Building Rights in Estonia: Too Large a Coefficient of Luck

Villy Lopman ja Elvi Tuisk _ Foto_ advokaadibüroo RASK

In Estonia, it can happen that despite all planning and approvals, a building permit still cannot be obtained. The reason is not a lack of law, but rather its contradictory and illogical interpretation. Practice shows that building rights do not always depend on the law, but far too often on luck, write Villy Lopman, sworn advocate at the law firm RASK, and advocate Elvi Tuisk.

Below we provide examples where the law allows construction, but administrative practice tends to prevent it – not for substantive reasons, but due to contradictory logics or grammatical approaches.

Building in a nature reserve – prohibited, even though the law allows it?

The dream of a new home often falls apart when it turns out that the plot is located in a nature reserve. Protection regulations often do allow construction there if it does not harm the protection objectives. However, the interpretation of what is consistent with this provision and what is not is often subjective.

If one official believes that a low residential building at the edge of the forest damages the landscape, another may consider it suitable. In practice, however, neither option usually turns out to be acceptable, and the refusal is justified in vague terms that could apply to any nature reserve and building. Thus, if a protection regulation allows for a certain negative impact, then the acceptable level of impact should be defined. However, this boundary does not clearly exist, which makes the entire process unpredictable.

Under one hectare? Forget about it or not?

Many general plans exclude building rights for residential buildings in scattered settlements on plots smaller than one hectare. The idea is understandable – to preserve the traditional settlement pattern of rural areas.

But what if the smaller plot has historically always been of such a size? Logically, such a smaller farm should then also be part of the historical settlement pattern and help preserve tradition. Unfortunately, often only grammar is considered – under one hectare is not allowed – regardless of the situation and history. Thus, the rule that was meant to protect the objective becomes an obstacle to achieving it. In such cases, the decision of the administrative body too often depends on good luck. 

New owner, old contract – who builds the road then?

To implement a plan, an administrative contract is sometimes concluded, whereby the developer – usually the property owner – undertakes to build out public infrastructure, such as an access road. Often this is linked to the granting of a building permit: before the road is completed, no permit is given for building a structure.

But what happens if the property is sold before the road is completed? An administrative contract – like any contract – applies only to the parties that signed it. If the obligation to build the infrastructure is not entered in the land register (for example, as a servitude or mortgage), the local authority cannot transfer it to the new owner or refuse a building permit due to non-fulfillment of the contract.

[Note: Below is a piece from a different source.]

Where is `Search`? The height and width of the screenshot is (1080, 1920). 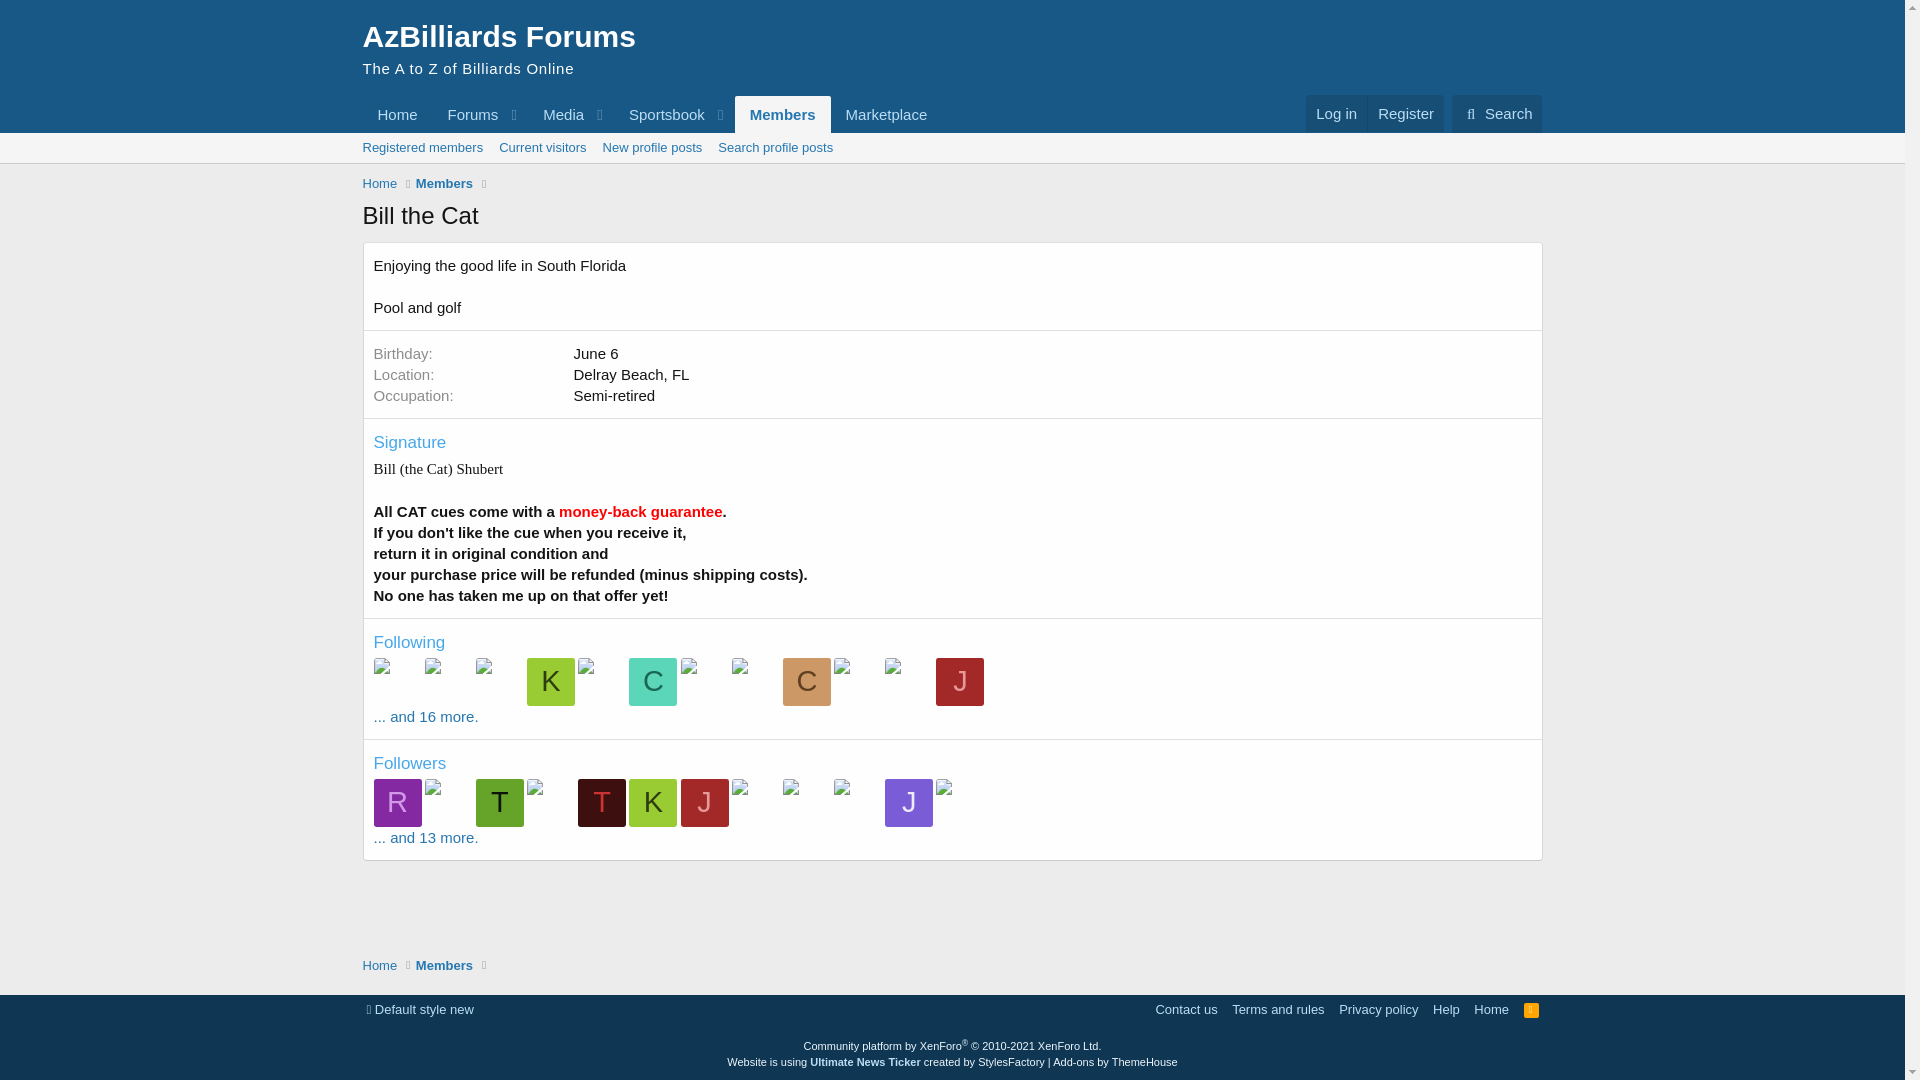 Search is located at coordinates (1497, 114).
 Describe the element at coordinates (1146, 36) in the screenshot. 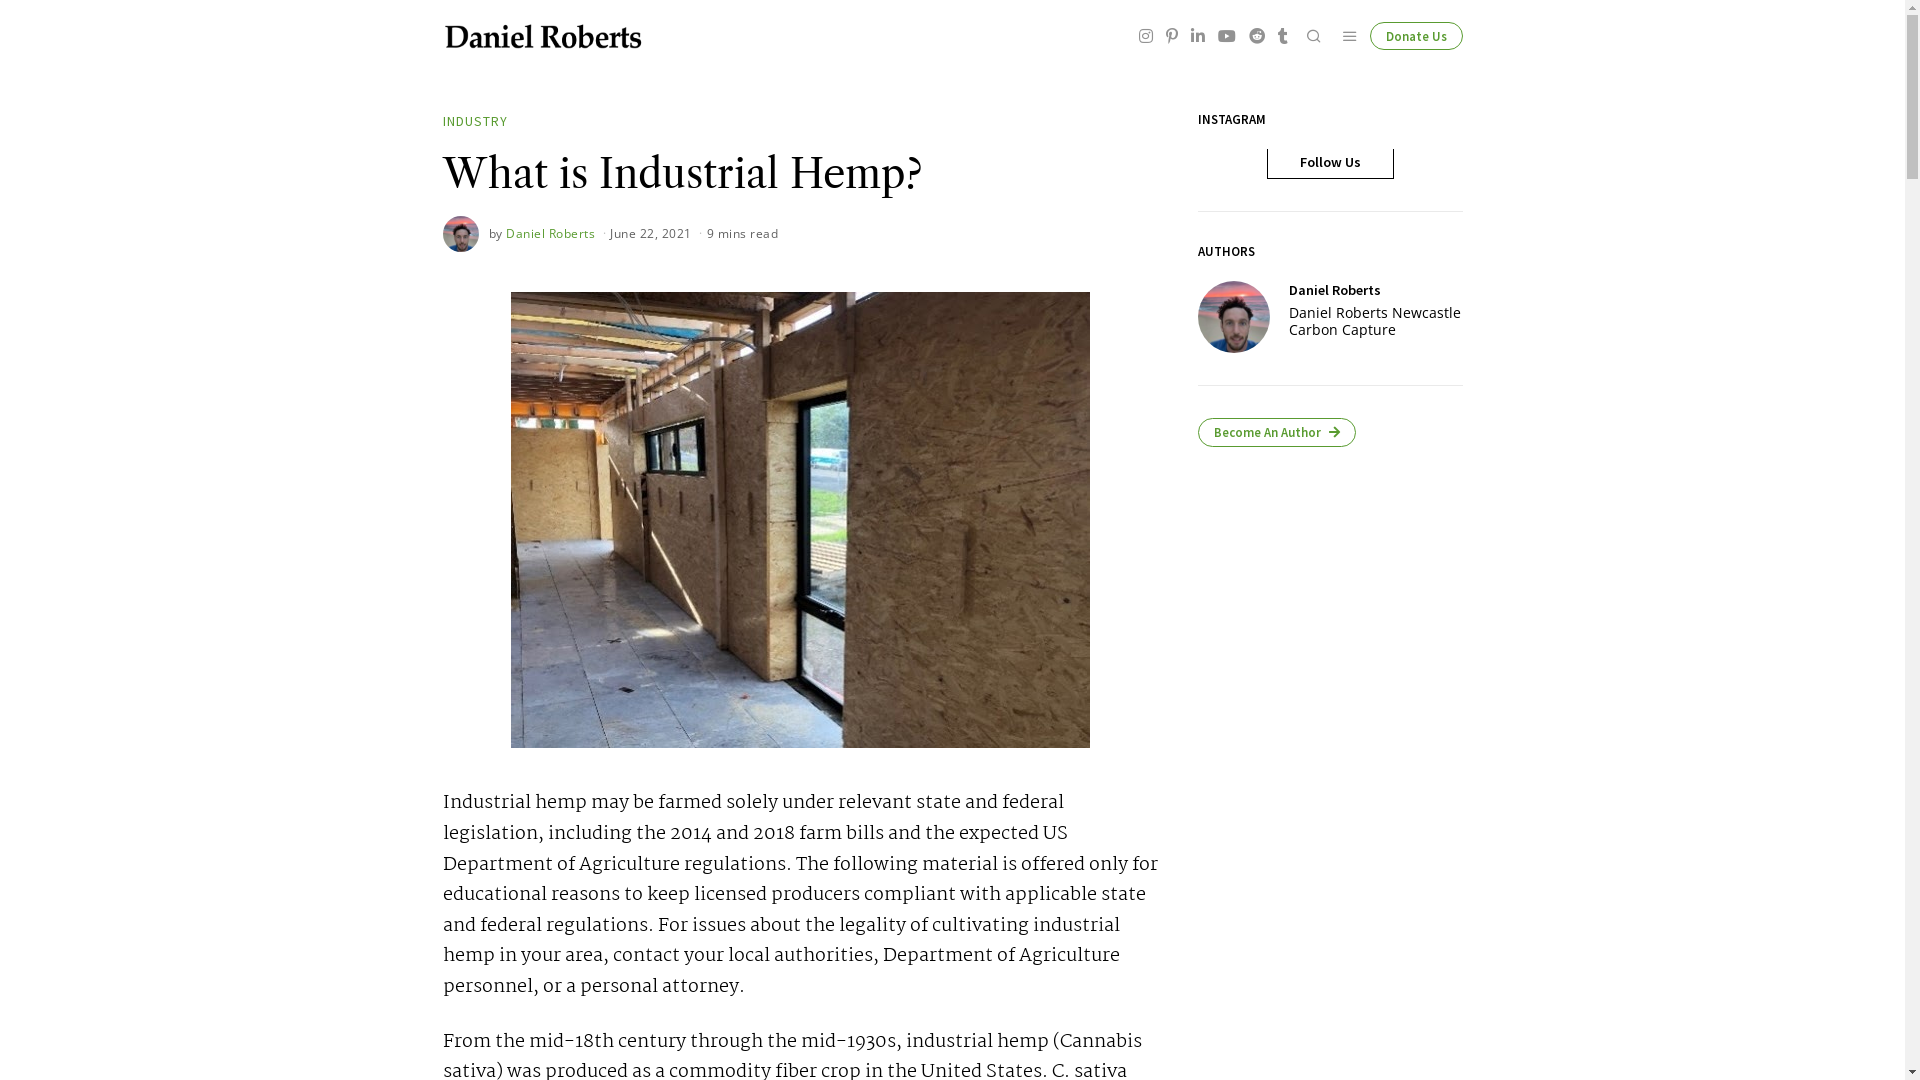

An exception is the situation where the plan adoption decision explicitly states that a building permit will be issued only after the infrastructure is completed. Then the authority can refuse to issue the permit – but even in this case, it cannot demand that the new owner build the road. On the contrary, the new owner may have the right to demand that the local authority itself build the infrastructure. To avoid this, in practice there is an attempt to enter the original obligation in the land register so that it moves with the property right and is visible to future buyers.

When the plan and the law conflict

A typical conflict arises when a valid detailed plan allows construction, but later, for example, a building prohibition zone has been expanded by a general plan. Let us imagine a situation: a valid detailed plan allows building 50 meters from the sea, but a new general plan sets a prohibition zone of 100 meters.

Which rule to follow? The Supreme Court has expressed the opinion that if a valid detailed plan and a subsequent building prohibition zone conflict, the regulation that is more favorable to the person should be applied – in this case, the detailed plan. This ensures legitimate expectations.

Unfortunately, administrative practice is not always consistent. In some local authorities, a valid detailed plan is automatically considered outdated in light of the new general plan, and a building permit is not granted. The result is a lack of legal certainty – a person does not know whether they actually have building rights or not.

Not the law, but the system is broken

In summary, obstacles to construction do not arise from a lack of law, but from its random and grammatically-based interpretation. In the same situation, one local authority may grant a permit while another refuses. In this way, balanced regional development in Estonia is ultimately hindered.

The system needs transparency and predictability. A person must know whether they have the right to build or not – and this should not depend on luck. In a state based on the rule of law, a building permit should not be a lottery.